Time, or waiting indefinitely, is not something our have-it-now, have-it-quick, and-I-want-it-my-way society understands. Much is made of coronavirus’ echoes with previous pandemics like the Spanish Flu, but one vital difference is that it has impacted a society addicted to the exercise of personal choice rather than collective responsibility.
Technology and consumerism have feathered our individualist nests. Coronavirus has demanded something of our modern world that it recoils from: to think of others, to act in the best interest of others, and to think beyond our own walls and desires to the needs and cohesion of our communities and world around us. Who are people having dance parties thinking of; what science are those holding coronavirus-catching parties so confident in?

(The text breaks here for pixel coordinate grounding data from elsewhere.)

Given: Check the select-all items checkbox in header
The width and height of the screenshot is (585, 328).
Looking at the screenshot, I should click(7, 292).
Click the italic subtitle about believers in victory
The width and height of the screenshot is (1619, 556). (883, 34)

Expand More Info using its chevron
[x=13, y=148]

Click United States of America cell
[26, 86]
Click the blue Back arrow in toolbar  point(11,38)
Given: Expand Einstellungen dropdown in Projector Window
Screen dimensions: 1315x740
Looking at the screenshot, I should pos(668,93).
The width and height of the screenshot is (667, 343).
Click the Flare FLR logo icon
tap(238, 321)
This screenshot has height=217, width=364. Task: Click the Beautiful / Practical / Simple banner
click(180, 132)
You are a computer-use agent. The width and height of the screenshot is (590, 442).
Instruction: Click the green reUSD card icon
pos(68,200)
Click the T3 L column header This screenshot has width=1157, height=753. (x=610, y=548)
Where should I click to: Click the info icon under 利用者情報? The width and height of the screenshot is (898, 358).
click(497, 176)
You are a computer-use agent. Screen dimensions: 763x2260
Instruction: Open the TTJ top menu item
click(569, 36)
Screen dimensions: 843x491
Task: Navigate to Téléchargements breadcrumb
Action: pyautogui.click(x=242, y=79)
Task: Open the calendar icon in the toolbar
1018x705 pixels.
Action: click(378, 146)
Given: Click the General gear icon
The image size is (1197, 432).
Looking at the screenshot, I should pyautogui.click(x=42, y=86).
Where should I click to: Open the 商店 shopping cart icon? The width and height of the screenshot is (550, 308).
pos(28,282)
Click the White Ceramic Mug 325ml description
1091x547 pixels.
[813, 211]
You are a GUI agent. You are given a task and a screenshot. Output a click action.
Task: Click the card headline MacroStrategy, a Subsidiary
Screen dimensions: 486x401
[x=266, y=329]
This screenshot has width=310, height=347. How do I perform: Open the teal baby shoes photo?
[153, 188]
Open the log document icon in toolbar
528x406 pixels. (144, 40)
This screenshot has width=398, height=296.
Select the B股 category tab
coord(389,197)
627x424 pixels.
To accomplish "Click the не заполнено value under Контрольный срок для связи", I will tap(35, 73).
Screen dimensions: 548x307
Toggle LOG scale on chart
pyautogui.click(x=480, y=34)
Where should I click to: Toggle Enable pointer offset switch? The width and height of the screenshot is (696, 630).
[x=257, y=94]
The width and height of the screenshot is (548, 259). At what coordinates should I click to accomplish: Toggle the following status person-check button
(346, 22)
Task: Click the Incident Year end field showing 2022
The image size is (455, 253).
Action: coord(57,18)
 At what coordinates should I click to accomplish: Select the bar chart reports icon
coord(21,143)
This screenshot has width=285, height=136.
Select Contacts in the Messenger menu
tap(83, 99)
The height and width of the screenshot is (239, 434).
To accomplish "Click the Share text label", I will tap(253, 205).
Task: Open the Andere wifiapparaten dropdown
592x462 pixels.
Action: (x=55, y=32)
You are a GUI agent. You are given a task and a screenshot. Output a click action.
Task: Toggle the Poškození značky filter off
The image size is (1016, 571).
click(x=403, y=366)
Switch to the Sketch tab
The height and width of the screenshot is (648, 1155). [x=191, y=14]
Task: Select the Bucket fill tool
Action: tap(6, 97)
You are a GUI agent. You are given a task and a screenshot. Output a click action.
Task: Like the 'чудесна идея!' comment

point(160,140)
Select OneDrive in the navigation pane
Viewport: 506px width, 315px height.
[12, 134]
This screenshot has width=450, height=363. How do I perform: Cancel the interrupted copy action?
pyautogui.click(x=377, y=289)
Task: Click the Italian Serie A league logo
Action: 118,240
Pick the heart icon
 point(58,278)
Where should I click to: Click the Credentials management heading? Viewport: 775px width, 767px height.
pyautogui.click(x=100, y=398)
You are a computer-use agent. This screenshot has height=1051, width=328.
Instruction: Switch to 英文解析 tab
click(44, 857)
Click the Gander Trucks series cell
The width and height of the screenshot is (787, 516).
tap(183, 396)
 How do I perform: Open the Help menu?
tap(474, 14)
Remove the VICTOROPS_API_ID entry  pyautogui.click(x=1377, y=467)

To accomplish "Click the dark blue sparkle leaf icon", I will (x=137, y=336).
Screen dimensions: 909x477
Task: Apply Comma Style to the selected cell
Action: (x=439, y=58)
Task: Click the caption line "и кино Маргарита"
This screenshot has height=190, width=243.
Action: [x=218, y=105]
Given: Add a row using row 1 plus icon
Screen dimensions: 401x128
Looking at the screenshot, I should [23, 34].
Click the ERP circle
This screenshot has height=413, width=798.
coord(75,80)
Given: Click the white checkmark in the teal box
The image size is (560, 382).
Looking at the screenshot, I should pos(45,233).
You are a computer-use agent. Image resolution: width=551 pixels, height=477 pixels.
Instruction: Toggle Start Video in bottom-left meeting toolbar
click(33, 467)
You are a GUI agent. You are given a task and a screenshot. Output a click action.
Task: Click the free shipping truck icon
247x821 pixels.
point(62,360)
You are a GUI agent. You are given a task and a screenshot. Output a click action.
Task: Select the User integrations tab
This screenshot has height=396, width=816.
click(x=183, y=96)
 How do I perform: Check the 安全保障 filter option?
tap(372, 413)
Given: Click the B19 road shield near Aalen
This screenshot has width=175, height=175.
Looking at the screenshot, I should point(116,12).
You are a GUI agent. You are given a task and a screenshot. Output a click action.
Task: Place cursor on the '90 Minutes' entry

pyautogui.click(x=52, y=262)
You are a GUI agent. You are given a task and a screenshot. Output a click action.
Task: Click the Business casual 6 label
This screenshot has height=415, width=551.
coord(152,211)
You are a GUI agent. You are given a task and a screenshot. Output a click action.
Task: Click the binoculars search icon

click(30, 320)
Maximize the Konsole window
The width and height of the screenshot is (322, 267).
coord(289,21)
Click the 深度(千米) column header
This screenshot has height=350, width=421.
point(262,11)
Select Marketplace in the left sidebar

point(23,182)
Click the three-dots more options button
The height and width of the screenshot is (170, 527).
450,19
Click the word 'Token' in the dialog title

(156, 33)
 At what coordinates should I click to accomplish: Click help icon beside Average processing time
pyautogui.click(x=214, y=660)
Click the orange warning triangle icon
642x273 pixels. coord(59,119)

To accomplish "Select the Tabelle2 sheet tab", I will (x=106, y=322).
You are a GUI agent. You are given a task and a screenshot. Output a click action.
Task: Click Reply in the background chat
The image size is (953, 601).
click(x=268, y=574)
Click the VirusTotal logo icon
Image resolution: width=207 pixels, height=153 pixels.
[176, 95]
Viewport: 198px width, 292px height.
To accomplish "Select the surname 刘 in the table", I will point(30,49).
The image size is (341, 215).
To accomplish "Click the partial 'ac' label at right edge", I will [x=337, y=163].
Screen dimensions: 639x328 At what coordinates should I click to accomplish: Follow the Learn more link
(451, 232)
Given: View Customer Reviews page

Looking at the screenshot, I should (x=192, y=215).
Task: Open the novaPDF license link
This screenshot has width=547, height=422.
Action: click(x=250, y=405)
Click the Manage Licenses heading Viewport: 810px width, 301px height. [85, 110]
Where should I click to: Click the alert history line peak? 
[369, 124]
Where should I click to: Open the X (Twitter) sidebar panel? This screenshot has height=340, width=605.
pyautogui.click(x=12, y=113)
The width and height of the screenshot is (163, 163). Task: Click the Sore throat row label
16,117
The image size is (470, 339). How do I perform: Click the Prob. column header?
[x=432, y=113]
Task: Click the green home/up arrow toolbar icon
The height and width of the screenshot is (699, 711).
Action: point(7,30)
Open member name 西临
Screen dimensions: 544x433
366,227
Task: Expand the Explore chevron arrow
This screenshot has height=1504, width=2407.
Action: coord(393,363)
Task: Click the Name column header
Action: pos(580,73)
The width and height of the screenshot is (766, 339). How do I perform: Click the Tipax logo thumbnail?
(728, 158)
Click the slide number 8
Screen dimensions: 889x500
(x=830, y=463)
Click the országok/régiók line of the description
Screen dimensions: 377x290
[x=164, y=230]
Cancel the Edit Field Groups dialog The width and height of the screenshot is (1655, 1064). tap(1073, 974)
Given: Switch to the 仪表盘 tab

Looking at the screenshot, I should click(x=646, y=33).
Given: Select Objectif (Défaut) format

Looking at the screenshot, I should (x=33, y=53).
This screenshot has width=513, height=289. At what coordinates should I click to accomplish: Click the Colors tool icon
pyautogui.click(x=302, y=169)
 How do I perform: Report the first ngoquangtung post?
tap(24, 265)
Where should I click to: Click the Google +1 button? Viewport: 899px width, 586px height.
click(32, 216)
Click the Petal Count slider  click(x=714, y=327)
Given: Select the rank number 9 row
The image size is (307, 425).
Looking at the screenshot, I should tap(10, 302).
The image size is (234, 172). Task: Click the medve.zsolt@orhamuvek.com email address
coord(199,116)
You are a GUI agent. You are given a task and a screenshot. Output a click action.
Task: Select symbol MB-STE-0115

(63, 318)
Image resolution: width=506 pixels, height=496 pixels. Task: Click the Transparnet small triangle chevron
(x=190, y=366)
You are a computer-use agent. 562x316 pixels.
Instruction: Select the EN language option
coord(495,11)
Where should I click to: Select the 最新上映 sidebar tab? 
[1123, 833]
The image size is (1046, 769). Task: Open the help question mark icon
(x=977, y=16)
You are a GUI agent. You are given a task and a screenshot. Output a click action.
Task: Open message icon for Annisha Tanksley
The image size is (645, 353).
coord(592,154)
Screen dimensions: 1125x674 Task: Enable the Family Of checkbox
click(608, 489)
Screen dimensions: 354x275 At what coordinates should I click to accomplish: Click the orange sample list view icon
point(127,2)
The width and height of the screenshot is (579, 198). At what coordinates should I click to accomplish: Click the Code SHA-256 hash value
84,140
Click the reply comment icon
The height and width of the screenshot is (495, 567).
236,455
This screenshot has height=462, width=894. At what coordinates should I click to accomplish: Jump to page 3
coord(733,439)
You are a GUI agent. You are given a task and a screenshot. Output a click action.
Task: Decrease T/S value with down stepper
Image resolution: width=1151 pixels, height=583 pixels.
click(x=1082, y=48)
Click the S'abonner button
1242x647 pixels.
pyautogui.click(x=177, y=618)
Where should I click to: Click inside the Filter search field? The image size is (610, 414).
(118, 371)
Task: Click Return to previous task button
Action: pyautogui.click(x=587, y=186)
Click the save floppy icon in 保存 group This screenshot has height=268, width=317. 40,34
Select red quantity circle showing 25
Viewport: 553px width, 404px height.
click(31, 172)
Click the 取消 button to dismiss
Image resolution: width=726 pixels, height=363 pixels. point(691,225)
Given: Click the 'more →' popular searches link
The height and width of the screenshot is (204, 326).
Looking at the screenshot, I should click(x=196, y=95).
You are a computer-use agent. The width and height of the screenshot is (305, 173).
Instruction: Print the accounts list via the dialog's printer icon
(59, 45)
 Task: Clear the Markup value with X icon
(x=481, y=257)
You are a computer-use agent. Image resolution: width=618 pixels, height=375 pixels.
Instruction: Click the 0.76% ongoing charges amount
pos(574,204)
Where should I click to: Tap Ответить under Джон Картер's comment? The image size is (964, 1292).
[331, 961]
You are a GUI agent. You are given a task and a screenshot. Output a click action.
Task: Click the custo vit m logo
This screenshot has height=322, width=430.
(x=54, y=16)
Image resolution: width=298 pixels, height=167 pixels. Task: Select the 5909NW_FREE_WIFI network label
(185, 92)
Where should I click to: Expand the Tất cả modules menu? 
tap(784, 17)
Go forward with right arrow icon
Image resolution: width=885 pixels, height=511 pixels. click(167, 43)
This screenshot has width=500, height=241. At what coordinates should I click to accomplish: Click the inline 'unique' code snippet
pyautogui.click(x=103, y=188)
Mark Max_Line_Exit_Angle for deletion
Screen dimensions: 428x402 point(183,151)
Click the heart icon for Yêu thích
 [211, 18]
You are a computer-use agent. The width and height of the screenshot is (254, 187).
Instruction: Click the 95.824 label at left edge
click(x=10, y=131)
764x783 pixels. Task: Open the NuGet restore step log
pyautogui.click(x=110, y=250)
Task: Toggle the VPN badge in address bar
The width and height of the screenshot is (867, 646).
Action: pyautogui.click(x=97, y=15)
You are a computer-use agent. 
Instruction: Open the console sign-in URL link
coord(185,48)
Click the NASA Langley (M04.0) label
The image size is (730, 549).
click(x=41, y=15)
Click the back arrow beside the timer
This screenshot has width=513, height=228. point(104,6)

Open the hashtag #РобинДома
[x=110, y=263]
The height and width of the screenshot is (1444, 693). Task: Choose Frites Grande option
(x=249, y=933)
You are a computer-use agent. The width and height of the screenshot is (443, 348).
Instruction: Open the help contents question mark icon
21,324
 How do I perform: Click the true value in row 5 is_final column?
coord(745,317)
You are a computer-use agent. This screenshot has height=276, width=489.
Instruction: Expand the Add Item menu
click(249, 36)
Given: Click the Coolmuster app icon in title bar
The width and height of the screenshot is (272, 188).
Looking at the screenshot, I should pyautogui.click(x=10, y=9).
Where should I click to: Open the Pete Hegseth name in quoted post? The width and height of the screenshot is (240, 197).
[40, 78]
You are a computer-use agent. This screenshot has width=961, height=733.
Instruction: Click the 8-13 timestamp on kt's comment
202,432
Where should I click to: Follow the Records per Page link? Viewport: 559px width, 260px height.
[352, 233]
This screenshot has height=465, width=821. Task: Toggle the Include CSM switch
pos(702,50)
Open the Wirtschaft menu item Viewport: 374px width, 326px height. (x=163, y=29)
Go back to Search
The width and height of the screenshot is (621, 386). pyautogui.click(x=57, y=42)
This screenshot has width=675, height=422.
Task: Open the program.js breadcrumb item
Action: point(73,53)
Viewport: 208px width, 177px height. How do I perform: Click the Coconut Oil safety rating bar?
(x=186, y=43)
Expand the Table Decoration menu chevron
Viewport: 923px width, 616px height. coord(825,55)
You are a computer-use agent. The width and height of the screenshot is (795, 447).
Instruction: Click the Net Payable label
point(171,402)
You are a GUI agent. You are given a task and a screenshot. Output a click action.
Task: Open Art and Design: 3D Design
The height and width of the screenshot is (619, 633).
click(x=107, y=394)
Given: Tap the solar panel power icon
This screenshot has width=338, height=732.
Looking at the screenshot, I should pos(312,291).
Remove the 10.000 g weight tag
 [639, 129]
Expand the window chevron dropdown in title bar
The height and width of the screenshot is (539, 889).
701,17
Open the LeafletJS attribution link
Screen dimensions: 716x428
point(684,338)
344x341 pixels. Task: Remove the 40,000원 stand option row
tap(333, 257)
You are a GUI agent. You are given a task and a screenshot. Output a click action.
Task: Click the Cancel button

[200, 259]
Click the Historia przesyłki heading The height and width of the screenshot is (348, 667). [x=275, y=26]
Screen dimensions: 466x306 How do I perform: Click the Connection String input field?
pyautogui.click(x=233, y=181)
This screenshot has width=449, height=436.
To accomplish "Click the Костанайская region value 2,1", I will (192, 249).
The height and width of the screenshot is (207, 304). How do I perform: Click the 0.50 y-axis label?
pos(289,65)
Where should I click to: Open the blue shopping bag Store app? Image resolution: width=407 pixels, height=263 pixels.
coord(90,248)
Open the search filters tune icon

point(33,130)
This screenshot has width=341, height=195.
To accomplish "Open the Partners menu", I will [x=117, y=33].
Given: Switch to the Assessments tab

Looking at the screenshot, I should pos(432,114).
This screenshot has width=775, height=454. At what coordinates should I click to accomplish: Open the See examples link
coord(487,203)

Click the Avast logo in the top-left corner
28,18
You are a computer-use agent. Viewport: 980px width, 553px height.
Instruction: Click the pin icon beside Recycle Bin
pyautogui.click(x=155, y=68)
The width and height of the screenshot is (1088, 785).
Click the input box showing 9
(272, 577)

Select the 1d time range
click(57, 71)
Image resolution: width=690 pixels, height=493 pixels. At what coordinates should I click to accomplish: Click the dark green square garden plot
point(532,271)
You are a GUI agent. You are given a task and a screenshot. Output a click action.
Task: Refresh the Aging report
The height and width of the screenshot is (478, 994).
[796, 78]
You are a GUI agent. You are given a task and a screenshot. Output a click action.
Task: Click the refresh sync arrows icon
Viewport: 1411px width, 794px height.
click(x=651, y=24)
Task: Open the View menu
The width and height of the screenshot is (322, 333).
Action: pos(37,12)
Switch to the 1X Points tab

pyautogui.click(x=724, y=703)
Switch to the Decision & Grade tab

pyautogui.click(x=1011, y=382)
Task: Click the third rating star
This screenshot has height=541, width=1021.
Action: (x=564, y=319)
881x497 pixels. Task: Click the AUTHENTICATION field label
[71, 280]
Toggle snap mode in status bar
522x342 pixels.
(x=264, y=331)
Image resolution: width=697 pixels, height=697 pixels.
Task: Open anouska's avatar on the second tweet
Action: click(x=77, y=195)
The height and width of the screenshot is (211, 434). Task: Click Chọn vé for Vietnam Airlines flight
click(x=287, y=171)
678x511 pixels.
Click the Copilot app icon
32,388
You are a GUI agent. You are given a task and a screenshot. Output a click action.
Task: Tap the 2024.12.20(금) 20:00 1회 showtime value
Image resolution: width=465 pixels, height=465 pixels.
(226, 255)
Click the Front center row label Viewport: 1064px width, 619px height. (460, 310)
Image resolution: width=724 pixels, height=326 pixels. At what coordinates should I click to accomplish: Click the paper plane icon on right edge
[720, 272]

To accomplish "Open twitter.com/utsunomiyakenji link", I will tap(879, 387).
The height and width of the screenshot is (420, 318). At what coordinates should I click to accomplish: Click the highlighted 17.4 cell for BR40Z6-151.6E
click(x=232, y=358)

Coronavirus has challenged the selfish and self-obsessed to behave less selfishly, and a sizable part of the population—after an initial embrace of this challenge—is now following the lead of Trump and his acolytes in tetchily rejecting it. They want their world back, and they want it now. So, disband the White House Coronavirus Task Force. Get back in the malls. Masks/not masks: meh, see how you feel.
The result of all this could not just lead to an increase in coronavirus infection, but also a serious fraying of the social fabric.
News broadcasts keep pushing us forward to imagine what is invoked as “the world after the pandemic,” when the thornier reality is of right now. Coronavirus is moving at its own, grindingly slow speed.
That future world, at least in the short term, will not be the world those who return a “normal” want. Six feet between people in bars, more masks, possibly gloves, strict social distancing: what happens when we are back in the world, and people who do not wish to respect the new rules take their place in those spaces? More discord, and maybe worse.
It returns, day to day most visibly, back to “to mask or not-mask.” New York City is only one place very visibly divided between the masked and socially distanced and the not.
We have been asked by the governor and mayor to wear the masks when we go outside. We must wear them when we go into stores and restaurants for take-out. The latter can be controlled by venue door staff. But a walk through Manhattan reveals no uniformity when it comes to mask-wear on the streets. Even if people wear them, they sometimes graze the chin, or are slung around the neck.
Something has shifted, and that shift is reflective of national division between states unlocking and states staying locked. Our political leaders are not in this together, and that has transmitted a more general pick-and-choose green light to a weary public.
Yet, still the media and leaders cling rhetorically to the aspirational wartime tug of “We’re all in this together.” The truer statement in 2020 would be: “We should be in this together, so show it,” and it would go for political leaders and the public.
Coronavirus isn’t going anywhere. Its presence will continue to be felt in how we live, love, and work for some time, even as curves are hopefully flattened and green buds of day-to-day normalcy reappear. The ongoing trajectory and diffuse, reverberating impact of the pandemic will demand we truly engage with what “We’re all in this together” means. Siphon off its cloying self-congratulation, and there’s still time to ace the challenge. And there is still time for us to catastrophically fail it.